Health Care

Jackson Health to open urgent care centers in South Beach, Cutler Bay

Jackson Health System, Miami-Dade’s taxpayer-supported hospital network, announced plans on Monday to open urgent care centers in South Beach and Cutler Bay.
Jackson Health System, Miami-Dade’s taxpayer-supported hospital network, announced plans on Monday to open urgent care centers in South Beach and Cutler Bay. el Nuevo Herald

Fulfilling a public pledge to extend the reach of Miami-Dade’s taxpayer-supported hospital network into new areas of the county, Jackson Health System officials on Tuesday announced plans to open urgent care centers in South Beach and Cutler Bay next year.

The two urgent care centers will be in addition to two others previously announced for North Miami and Country Walk. Jackson also has proposed a medical complex in Doral that will include a stand-alone emergency room, pediatric pavilion, physician offices and a 100-bed hospital.

The South Beach center will be located on Fifth Street between Euclid and Washington Avenues — and joins a growing number of medical facilities already there or planned for the near future, including Medigo Urgent Care on Alton Road and 13th Street, MinuteClinic inside the CVS on Lincoln Road and a new facility proposed by Baptist Health South Florida for Alton Road and Seventh Street.

The Cutler Bay location at 18910 South Dixie Highway will mark Jackson’s southernmost outpatient facility in Miami-Dade.

Both sites will be leased, though Jackson CEO Carlos Migoya did not disclose the financial details of the agreements in a memo to Miami-Dade commissioners announcing the site selections. Migoya noted that “we have negotiated competitive leases” for the two centers.

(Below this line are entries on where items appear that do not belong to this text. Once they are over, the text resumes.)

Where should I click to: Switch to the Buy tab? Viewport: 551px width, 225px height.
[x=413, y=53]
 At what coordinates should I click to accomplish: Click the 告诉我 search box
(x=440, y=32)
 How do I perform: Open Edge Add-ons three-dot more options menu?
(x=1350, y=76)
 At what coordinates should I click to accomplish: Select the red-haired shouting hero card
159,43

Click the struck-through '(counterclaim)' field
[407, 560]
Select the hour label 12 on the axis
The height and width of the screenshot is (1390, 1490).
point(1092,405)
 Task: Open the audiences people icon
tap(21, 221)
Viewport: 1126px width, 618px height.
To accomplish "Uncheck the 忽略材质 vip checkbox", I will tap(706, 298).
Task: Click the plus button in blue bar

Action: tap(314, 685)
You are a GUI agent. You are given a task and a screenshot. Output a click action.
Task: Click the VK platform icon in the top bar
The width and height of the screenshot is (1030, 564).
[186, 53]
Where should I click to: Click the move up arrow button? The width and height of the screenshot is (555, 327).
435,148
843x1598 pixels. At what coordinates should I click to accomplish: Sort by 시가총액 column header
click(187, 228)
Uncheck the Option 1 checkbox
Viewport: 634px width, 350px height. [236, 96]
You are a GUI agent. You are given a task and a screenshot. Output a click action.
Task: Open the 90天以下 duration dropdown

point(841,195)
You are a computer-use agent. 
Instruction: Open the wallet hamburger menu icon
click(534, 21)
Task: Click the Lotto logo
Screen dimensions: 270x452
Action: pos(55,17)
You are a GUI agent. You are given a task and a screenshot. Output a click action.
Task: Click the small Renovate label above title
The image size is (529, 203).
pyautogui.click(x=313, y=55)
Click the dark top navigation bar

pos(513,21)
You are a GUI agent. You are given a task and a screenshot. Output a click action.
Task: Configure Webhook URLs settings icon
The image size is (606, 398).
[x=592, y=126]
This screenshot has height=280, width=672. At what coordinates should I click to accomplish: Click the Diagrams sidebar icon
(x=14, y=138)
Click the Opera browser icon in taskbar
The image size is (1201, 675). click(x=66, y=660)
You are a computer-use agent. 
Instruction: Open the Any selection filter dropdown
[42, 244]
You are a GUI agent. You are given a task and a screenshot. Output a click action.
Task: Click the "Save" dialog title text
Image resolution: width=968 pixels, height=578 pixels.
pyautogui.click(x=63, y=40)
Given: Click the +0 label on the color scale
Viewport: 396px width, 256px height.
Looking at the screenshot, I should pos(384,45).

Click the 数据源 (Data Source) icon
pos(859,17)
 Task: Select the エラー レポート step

The two new sites still require approval from Public Health Trust that governs Jackson, set to meet Aug. 31. If approved, the centers would open in about 12 months, according to Migoya’s memo. Lease expenses would be funded from Jackson’s operating budget. Construction and improvements will be funded through the so-called Miracle Bond Program, which includes about $830 million in taxpayer funds approved by county voters in November 2013.

Migoya reported in the memo that initial projections for each site are “substantially lower” than the estimated $8.3 million budgeted for the two urgent care centers.

The centers will have extended hours and walk-in care, but Migoya declined to divulge other operational plans “in order to maintain a competitive advantage.”